TEXTO PARA LEITURA:
Ruan Azzi


EDUCAÇÃO INCLUSIVA: Aplicativo auxilia o diagnóstico do TDAH e facilita método de ensino

Posted on 1 de maio de 2018

EDUCAÇÃO INCLUSIVA: Aplicativo auxilia o diagnóstico do TDAH e facilita método de ensino

  • Fonte: Da redação / Texto: Aurimar Lima
  • Publicada em 10/05/2018 às 13:56

 

Cleiton fala que o aplicativo substitui os formulários utilizado por profissionais da educação, psicólogos e orientadores, que ministram para diagnosticar o TDAH

Para estudantes com Transtorno de Déficit de Atenção e Hiperatividade (TDAH) o ambiente escolar pode se tornar um vilão. Segundo alguns psicólogos a atenção em detalhes como organização, cor, iluminação, inclusive se a sala é isolada ou se tem somente alunos específicos, do acolhimento ao atendimento, é necessário uma atenção para que se alcance o objetivo do ensino e aprendizagem.

A desatenção e a falta de autocontrole se intensificam em sala de aula, dificultando a percepção seletiva de estímulos relevantes, a organização e a execução adequada das tarefas.

No Brasil, 4,4% das crianças e adolescentes com idade entre 4 a 18 anos, sofrem de Transtorno de Déficit de Atenção e Hiperatividade (TDAH), aponta estudo realizado no ano de 2017 pelo Instituto Glia com 5.961 jovens de 18 Estados do País. Entre as crianças com TDAH, 58,4% não tinham o diagnóstico e só 13,3% tomavam medicação adequada. Por outro lado, 6,1% haviam sido erroneamente diagnosticados e 1,6% tomavam remédio sem precisar.

Neste contexto o professor do Instituto Estadual Carmela Dutra, em Porto Velho, e especialista em novas tecnologias Cleiton Araújo, começou um grupo de estudo com alunos para criar um aplicativo que auxiliasse no diagnóstico do transtorno. Dois alunos que participaram o ano passado (2017) da Feira de Rondônia Científica de Inovação e Tecnologia (Ferocit), Aldo Lery e Robert Willian, um desses portador de TDH, foram autores da ideia, mas por serem alunos do último ano do ensino médio, cederam o trabalho para o aluno do 1 ano do ensino medio, Ruan Monteiro Azzi, sob orientação do professor.

O projeto de iniciação a pesquisa científica sob orientação do professor Cleiton, ajuda na conscientização dos alunos com TDAH do tipo de prejuízo que o comportamento impulsivo pode trazer tanto para ele quanto para o grupo, além de ser necessário para instrumentalização e desenvolvimento de ações por parte dos profissionais da educação. A conscientização de ambos ajuda a criar um ambiente acolhedor e propicio para o ensino-aprendizagem com foco na educação inclusiva.

TDAHMENTE.COM

Cleiton Araújo fala que o aplicativo vem para substituir os formulários utilizado por profissionais da educação, psicólogos e orientadores, que ministram para diagnosticar o TDAH. O coordenador do projeto, após pesquisas, acredita que o método utilizado atualmente nas escolas da rede está ultrapassado e que não tem acompanhado a modernidade cientifica.

MATERIAL PARA ANÁLISE:
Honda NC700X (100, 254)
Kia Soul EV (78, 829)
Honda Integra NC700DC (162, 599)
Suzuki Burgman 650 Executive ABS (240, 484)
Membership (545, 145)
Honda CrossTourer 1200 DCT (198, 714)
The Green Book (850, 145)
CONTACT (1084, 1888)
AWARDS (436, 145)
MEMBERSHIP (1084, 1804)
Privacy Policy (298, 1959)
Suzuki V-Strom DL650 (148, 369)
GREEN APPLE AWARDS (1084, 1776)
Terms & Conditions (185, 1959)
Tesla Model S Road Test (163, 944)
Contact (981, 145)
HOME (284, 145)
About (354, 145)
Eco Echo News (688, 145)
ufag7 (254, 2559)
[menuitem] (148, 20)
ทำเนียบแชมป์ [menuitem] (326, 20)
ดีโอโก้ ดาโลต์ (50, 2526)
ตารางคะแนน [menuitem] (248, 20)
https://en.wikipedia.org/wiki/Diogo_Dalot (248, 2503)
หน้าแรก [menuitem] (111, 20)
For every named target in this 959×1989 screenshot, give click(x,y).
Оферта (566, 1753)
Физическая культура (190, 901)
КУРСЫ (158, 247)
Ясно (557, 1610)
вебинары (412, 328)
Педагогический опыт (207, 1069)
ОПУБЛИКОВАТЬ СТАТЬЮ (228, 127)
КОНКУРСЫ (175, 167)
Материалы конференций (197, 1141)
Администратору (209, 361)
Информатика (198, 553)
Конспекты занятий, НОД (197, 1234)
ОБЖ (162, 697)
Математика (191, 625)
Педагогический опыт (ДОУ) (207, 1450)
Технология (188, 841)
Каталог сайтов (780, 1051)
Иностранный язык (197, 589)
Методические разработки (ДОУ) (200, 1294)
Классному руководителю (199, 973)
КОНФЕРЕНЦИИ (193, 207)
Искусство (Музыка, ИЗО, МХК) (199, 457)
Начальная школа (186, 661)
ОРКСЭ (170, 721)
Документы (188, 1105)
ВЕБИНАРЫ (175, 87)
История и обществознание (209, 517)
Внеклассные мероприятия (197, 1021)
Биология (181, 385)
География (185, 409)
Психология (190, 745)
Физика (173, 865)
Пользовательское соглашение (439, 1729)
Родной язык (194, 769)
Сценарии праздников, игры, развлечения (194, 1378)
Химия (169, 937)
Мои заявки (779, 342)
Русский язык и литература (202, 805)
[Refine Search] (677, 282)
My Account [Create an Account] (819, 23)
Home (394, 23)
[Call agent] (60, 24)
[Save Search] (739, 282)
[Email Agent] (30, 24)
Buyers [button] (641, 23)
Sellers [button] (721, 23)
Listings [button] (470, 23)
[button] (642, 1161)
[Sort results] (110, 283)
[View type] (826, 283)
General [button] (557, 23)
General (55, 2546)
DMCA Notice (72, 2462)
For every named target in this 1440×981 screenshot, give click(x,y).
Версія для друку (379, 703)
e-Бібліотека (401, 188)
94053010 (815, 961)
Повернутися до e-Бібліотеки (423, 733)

PERGUNTAS PARA RESPONDER:
**a)** Por favor, transcreva sem alterações o trecho do texto sobre o aplicativo para TDAH que vai de "Neste contexto o" até "orientação do professor.".
**b)** Indique se cada afirmação está de acordo com o texto sobre o aplicativo para TDAH, respondendo sim ou não e citando as palavras do texto que decidem a questão. (i) O estudo do Instituto Glia envolveu jovens de 18 estados do país. (ii) Entre as crianças com TDAH, a maioria tomava medicação adequada. (iii) Ruan Monteiro Azzi era aluno do último ano do ensino médio.
O material não tem nenhum papel nesta atividade.

RESPOSTAS DAS ATIVIDADES:
**a)**
Neste contexto o professor do Instituto Estadual Carmela Dutra, em Porto Velho, e especialista em novas tecnologias Cleiton Araújo, começou um grupo de estudo com alunos para criar um aplicativo que auxiliasse no diagnóstico do transtorno. Dois alunos que participaram o ano passado (2017) da Feira de Rondônia Científica de Inovação e Tecnologia (Ferocit), Aldo Lery e Robert Willian, um desses portador de TDH, foram autores da ideia, mas por serem alunos do último ano do ensino médio, cederam o trabalho para o aluno do 1 ano do ensino medio, Ruan Monteiro Azzi, sob orientação do professor.

**b)**
(i) Sim: "com 5.961 jovens de 18 Estados do País".
(ii) Não: "só 13,3% tomavam medicação adequada".
(iii) Não: "cederam o trabalho para o aluno do 1 ano do ensino medio, Ruan Monteiro Azzi".